Records to use —
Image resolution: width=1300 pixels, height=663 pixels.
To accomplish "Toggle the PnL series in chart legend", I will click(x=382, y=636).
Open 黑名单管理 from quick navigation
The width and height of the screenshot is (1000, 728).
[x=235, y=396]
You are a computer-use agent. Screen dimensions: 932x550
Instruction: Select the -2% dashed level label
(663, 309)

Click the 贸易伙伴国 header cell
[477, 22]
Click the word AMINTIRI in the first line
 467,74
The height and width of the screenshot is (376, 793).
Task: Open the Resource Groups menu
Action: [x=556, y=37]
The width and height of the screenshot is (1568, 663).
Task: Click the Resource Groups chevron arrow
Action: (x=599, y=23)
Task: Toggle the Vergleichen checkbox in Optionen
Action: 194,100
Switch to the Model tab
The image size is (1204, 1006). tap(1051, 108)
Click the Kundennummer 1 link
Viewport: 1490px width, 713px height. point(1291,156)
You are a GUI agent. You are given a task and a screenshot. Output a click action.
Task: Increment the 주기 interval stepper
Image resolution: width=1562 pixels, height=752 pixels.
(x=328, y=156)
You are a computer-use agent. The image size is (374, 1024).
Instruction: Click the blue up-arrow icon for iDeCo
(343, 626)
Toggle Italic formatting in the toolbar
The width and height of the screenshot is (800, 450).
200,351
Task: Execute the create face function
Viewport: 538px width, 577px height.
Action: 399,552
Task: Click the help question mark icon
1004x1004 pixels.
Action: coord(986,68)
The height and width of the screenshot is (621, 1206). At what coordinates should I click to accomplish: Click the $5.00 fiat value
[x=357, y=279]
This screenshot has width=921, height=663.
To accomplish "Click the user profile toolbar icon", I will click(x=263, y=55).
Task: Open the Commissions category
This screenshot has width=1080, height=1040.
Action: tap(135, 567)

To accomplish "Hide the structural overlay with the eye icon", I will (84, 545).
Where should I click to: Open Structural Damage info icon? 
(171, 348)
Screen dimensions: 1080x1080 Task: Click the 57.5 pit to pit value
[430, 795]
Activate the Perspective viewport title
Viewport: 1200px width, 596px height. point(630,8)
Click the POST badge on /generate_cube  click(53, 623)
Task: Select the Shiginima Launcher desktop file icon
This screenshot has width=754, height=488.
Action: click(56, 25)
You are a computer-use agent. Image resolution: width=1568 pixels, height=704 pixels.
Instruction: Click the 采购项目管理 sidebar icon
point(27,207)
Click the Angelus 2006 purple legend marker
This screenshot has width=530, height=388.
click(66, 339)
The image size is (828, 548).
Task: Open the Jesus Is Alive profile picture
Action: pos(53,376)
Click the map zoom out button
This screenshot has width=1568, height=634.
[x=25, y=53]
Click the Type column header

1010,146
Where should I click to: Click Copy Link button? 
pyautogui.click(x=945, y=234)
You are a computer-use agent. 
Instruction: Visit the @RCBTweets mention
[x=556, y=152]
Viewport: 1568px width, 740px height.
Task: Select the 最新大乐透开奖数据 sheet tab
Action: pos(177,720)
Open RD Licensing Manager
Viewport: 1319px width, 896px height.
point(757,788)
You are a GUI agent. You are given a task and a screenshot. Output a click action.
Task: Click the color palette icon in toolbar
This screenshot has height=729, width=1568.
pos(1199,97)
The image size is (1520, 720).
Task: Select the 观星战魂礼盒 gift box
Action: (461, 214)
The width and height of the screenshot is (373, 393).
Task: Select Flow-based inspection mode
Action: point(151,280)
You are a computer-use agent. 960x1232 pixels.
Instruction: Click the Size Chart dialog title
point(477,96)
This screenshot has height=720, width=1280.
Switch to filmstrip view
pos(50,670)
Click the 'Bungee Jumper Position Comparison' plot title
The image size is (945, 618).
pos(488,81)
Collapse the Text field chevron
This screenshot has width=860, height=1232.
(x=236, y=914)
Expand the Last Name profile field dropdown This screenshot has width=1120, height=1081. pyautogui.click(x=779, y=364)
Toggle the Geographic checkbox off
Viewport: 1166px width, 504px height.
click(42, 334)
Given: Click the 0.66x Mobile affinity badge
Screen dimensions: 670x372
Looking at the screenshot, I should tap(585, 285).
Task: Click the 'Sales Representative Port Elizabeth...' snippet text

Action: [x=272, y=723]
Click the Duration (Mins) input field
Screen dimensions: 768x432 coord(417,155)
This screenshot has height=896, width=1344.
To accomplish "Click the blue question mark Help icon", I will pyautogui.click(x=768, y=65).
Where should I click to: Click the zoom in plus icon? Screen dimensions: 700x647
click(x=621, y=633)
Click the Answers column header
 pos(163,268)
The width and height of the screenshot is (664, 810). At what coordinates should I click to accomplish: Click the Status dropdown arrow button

About this task —
Count how many lines of the listing include "computer". Nothing but the number is wanted.

Completed task —
5